So, my second-hand KF Verada that I've had for a week and which I had to get a new muffler for is now giving me electrical trouble:

- First time I noticed was last week, driving through Sydney's traffic, about 40 minutes of stop-start driving, I noticed the charge warning light coming on when I was stopped and then disappearing again when I took off. This was during the day so I did not have my headlights switched on.

- Now I am noticing that my interior lights go dim when I am stopped, and then brighten as soon as I put my foot on the accelerator. Now I know this is the classic sign of alternator problems however before I go out and get myself one from the wreckers I just wanted some opinion on the issue.

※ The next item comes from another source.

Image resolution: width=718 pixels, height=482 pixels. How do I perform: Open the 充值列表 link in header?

- I bought an alternator and battery tester from KMart for $20 just this arvo. I put it on the battery with the car off and it said the battery had low charge. As soon as I turned the car on, with no lights or anything on, it said it was fully charged and that the alternator was also fine. I turned the headlights on and it still said everything was fine, at which point I contemplated putting my foot through the tester.

- However I held my nerve and went and took the car for a 5 minute drive with the lights on. I came back, left it idling in D and attached the tester. Now it said that the battery was fully charged but the alternator was faulty and undercharging. When I turned the headlights off it still said the battery was fully charged and the faulty alternator light blinked on and off (I guess that means its cycling(?) through giving proper charge and undercharging when all lights are off).

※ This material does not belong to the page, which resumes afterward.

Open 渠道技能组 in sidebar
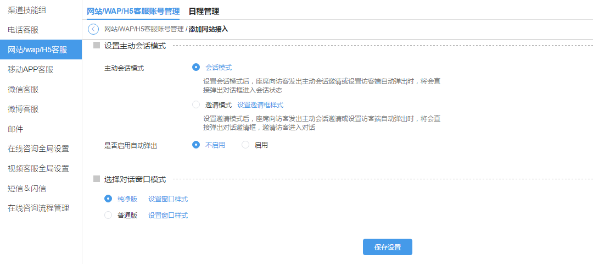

- So I'm assuming that the alternator is rooted given that the Tester said it was when I had the headlights on. One question though. How can it say the battery is fully charged if the alternator is rooted? Wouldnt it be unable to fully charge the batter?

I hope someone can help me out as I don't want to go and get a new alternator and get it fitted if it is only the battery and vice versa.

Cheers.

cuzman
28-04-2009, 04:50 PM
hi its a tricky thing

im not sure about your alt make, but it should have a regulator on it.,the reg is on the back or built in.(if built in well take to a shop.)

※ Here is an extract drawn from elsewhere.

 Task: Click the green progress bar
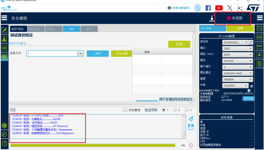92,145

if your lucky its on the back, a little black thing...and is cheap to replace. give that a go. they always go before the alt fails.

let me know and i'll look into it for you.(time permitted.)

cheers.

scnertho
28-04-2009, 05:24 PM
Thanks I'll check it out tomorrow. One question, how would I know if the regulators on its way out?

[TUFFTR]
28-04-2009, 05:32 PM
Best way to check if its charging is to just put a multimeter on it, i think anything above 14.4V while its running means it charging, should go up a fraction the more you rev it, if it doesnt move up while you rev it OR its under 14.4V(ish) when its running then its not charging and you have an alt problem.

How old is the battery in it?

veradabeast
28-04-2009, 05:37 PM
When mine was faulty, my charge/battery light flickered when I was driving, and stayed on at idle.

It's not easy to test - the Mitsubishi manual test requires an ammeter, a voltmeter and an MUT II.

doddski
28-04-2009, 05:58 PM
silly question, but how is the belt tension for the alternator?
might be a bit loose..

cant hurt to check it - and it wont cost you anything to adjust it yourself if it is loose.

iv had cars that the alt belts where a little slack on causing the batt light to come on but go out when i accelerated again..

cuzman
28-04-2009, 06:11 PM
Best way to check if its charging is to just put a multimeter on it, i think anything above 14.4V while its running means it charging, should go up a fraction the more you rev it, if it doesnt move up while you rev it OR its under 14.4V(ish) when its running then its not charging and you have an alt problem.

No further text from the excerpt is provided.